Express the records from the line containing "Task: Open the" through the end of the records as a two-column CSV with the columns instruction and action. Give one row per record, with its text and its answer each in a single quoted field, line breaks replaced by spaces and the pictures left out.

> _Supplied material_
══════════

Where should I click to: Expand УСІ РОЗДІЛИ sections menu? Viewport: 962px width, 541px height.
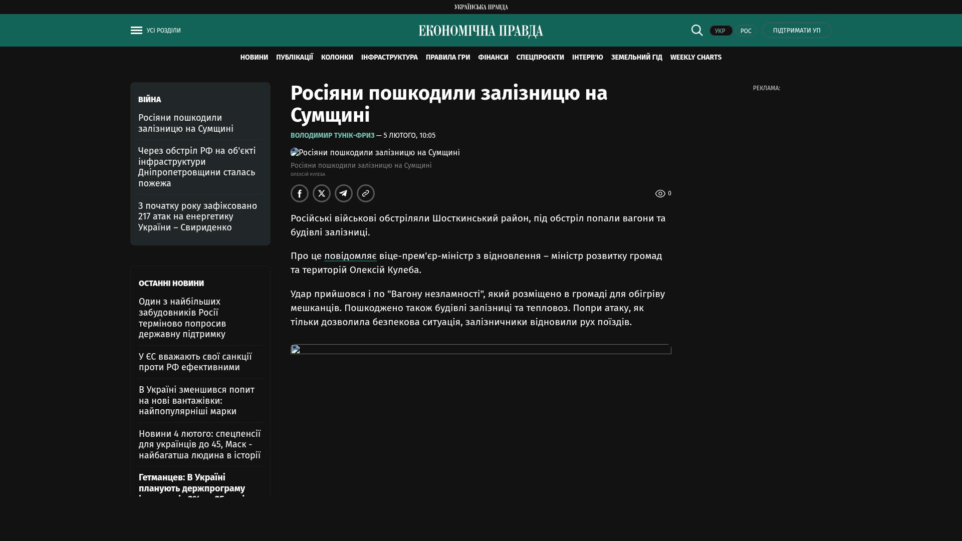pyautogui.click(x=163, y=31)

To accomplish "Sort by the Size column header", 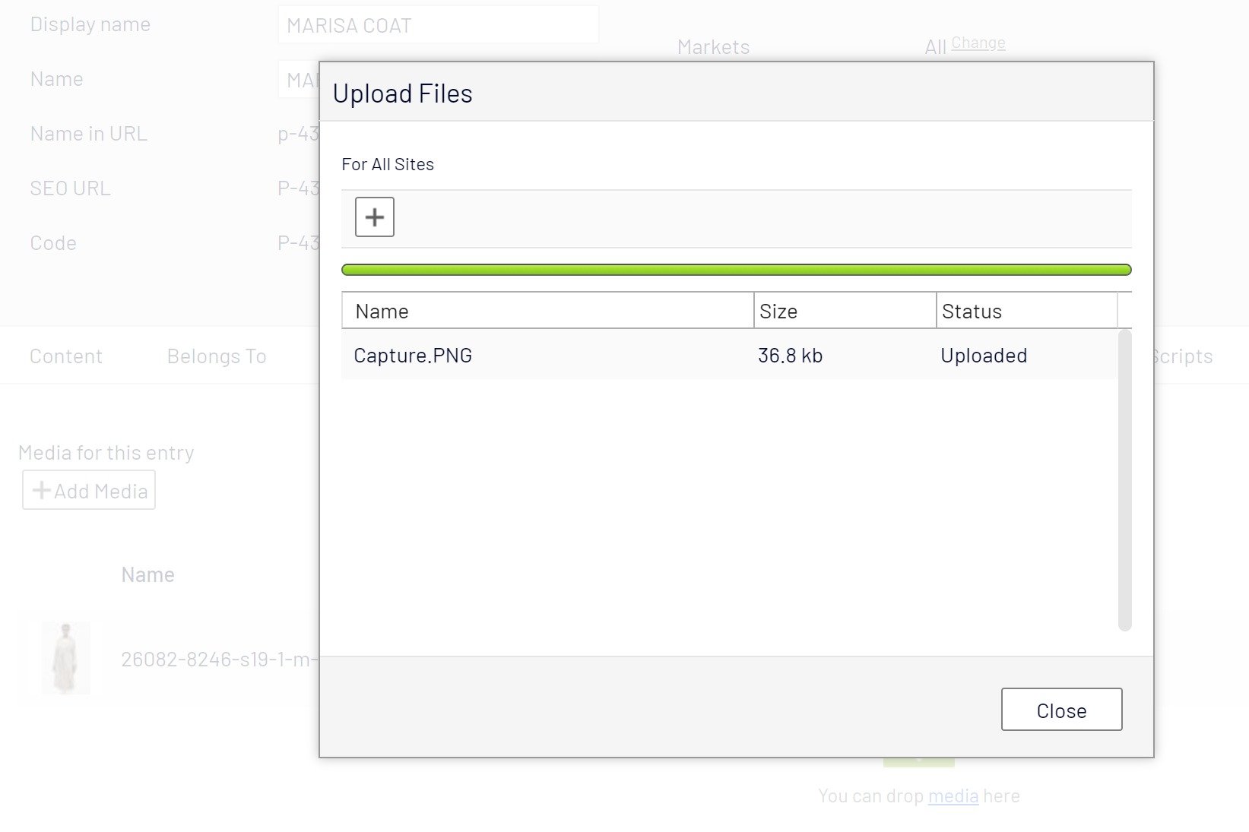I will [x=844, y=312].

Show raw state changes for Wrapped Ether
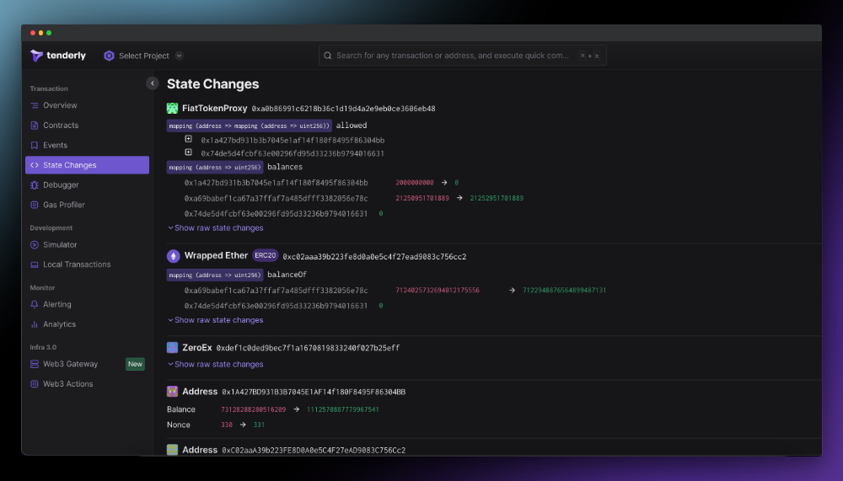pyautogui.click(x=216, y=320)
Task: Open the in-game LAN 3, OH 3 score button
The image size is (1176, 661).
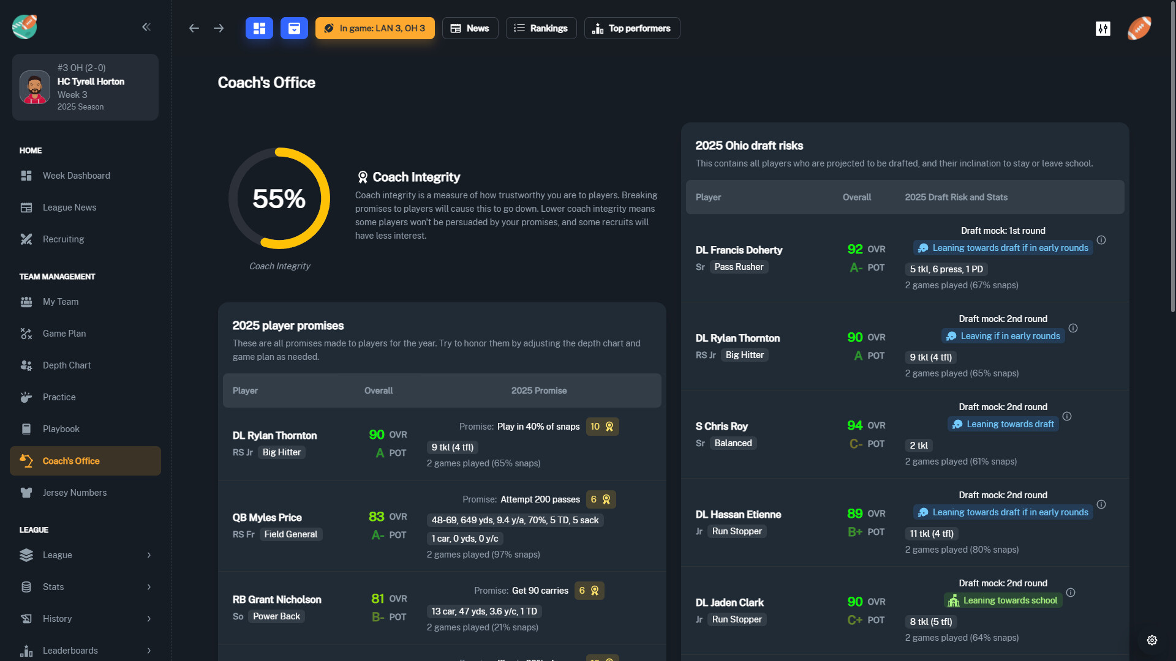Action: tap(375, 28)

══════════

> _Output for this exercise_
instruction,action
"Task: Open the in-game LAN 3, OH 3 score button The image size is (1176, 661).","Action: tap(375, 28)"